Salman yaar, aapki nam Salman hai!


### Managing Conversation History

In [63]:
from langchain_core.messages import SystemMessage, trim_messages
from langchain_core.messages import AIMessage

trimmer = trim_messages(
    max_tokens=65,
    strategy="last",
    token_counter=model,
    include_system=True,
    allow_partial=False,
    start_on="human",
)

messages = [
    SystemMessage(content="you're a good assistant"),
    HumanMessage(content="hi! I'm bob"),
    AIMessage(content="hi!"),
    HumanMessage(content="I like vanilla ice cream"),
    AIMessage(content="nice"),
    HumanMessage(content="whats 2 + 2"),
    AIMessage(content="4"),
    HumanMessage(content="thanks"),
    AIMessage(content="no problem!"),
    HumanMessage(content="having fun?"),
    AIMessage(content="yes!"),
]

trimmer.invoke(messages)

[SystemMessage(content="you're a good assistant", additional_kwargs={}, response_metadata={}),
 HumanMessage(content="hi! I'm bob", additional_kwargs={}, response_metadata={}),
 AIMessage(content='hi!', additional_kwargs={}, response_metadata={}),
 HumanMessage(content='I like vanilla ice cream', additional_kwargs={}, response_metadata={}),
 AIMessage(content='nice', additional_kwargs={}, response_metadata={}),
 HumanMessage(content='whats 2 + 2', additional_kwargs={}, response_metadata={}),
 AIMessage(content='4', additional_kwargs={}, response_metadata={}),
 HumanMessage(content='thanks', additional_kwargs={}, response_metadata={}),
 AIMessage(content='no problem!', additional_kwargs={}, response_metadata={}),
 HumanMessage(content='having fun?', additional_kwargs={}, response_metadata={}),
 AIMessage(content='yes!', additional_kwargs={}, response_metadata={})]

In [64]:
workflow = StateGraph(state_schema=State)

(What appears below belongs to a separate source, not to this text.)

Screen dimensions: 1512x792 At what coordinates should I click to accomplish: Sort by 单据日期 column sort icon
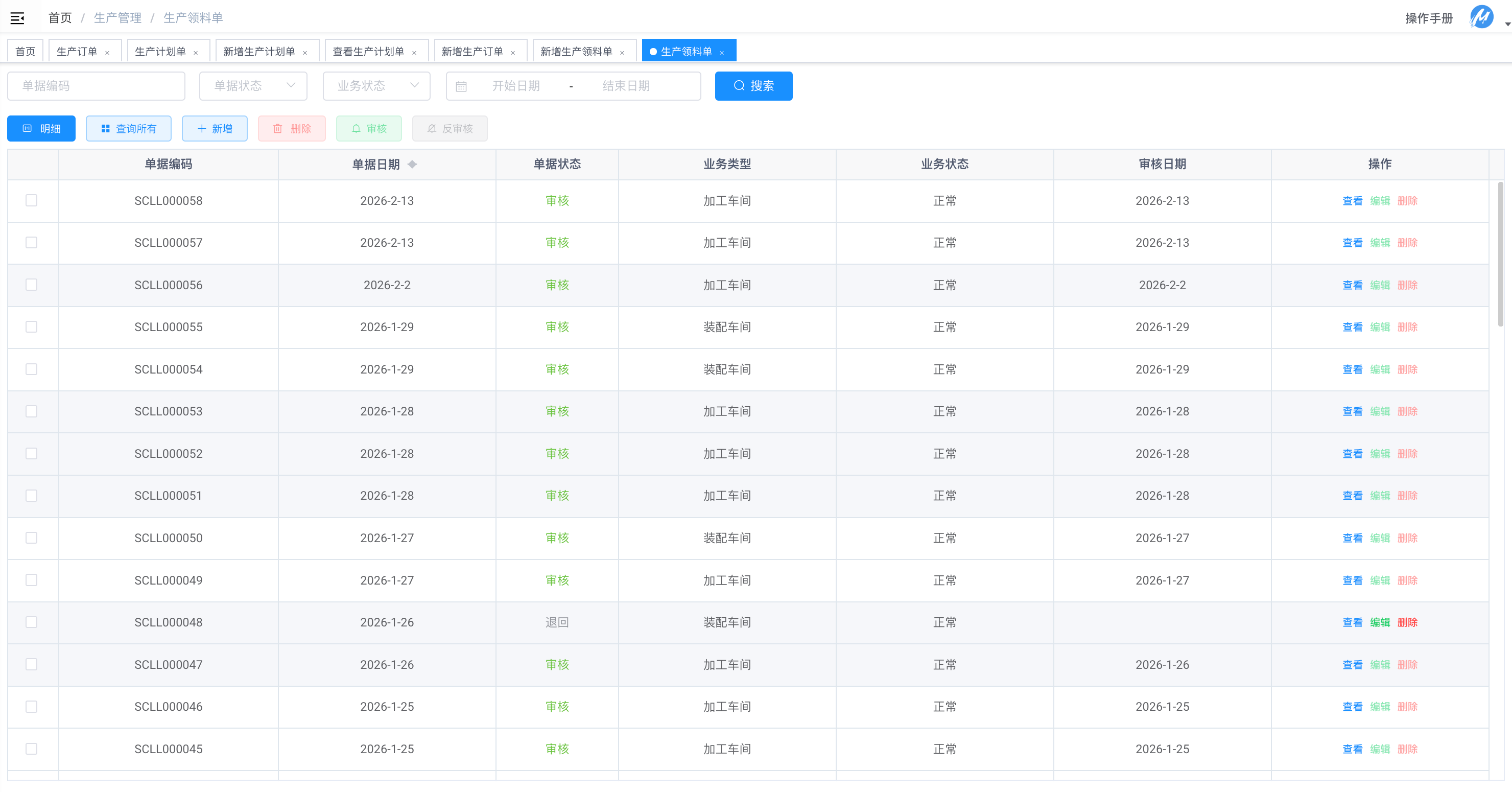pos(412,165)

def call_model(state: State):
    chain = prompt | model
    trimmed_messages = trimmer.invoke(state["messages"])
    response = chain.invoke(
        {"messages": trimmed_messages, "language": state["language"]}
    )
    return {"messages": [response]}


workflow.add_edge(START, "model")
workflow.add_node("model", call_model)

memory = MemorySaver()
app = workflow.compile(checkpointer=memory)

In [65]:
config = {"configurable": {"thread_id": "abc567"}}
query = "What is my name?"
language = "English"

input_messages = messages + [HumanMessage(query)]
output = app.invoke(
    {"messages": input_messages, "language": language},
    config,
)
output["messages"][-1].pretty_print()


Your name is Bob!


In [69]:
config = {"configurable": {"thread_id": "abc789"}}
query = "Hi I'm Todd, please tell me a joke."
language = "English"

input_messages = [HumanMessage(query)]
for chunk, metadata in app.stream(
    {"messages": input_messages, "language": language},
    config,
    stream_mode="messages",
):
    if isinstance(chunk, AIMessage):  # Filter to just model responses
        print(chunk.content, end="")

Hi Todd! Here's one for you:

Why couldn't the bicycle stand up by itself?

(Wait for it...)

Because it was two-tired!

Hope that made you laugh! Do you want to hear another one?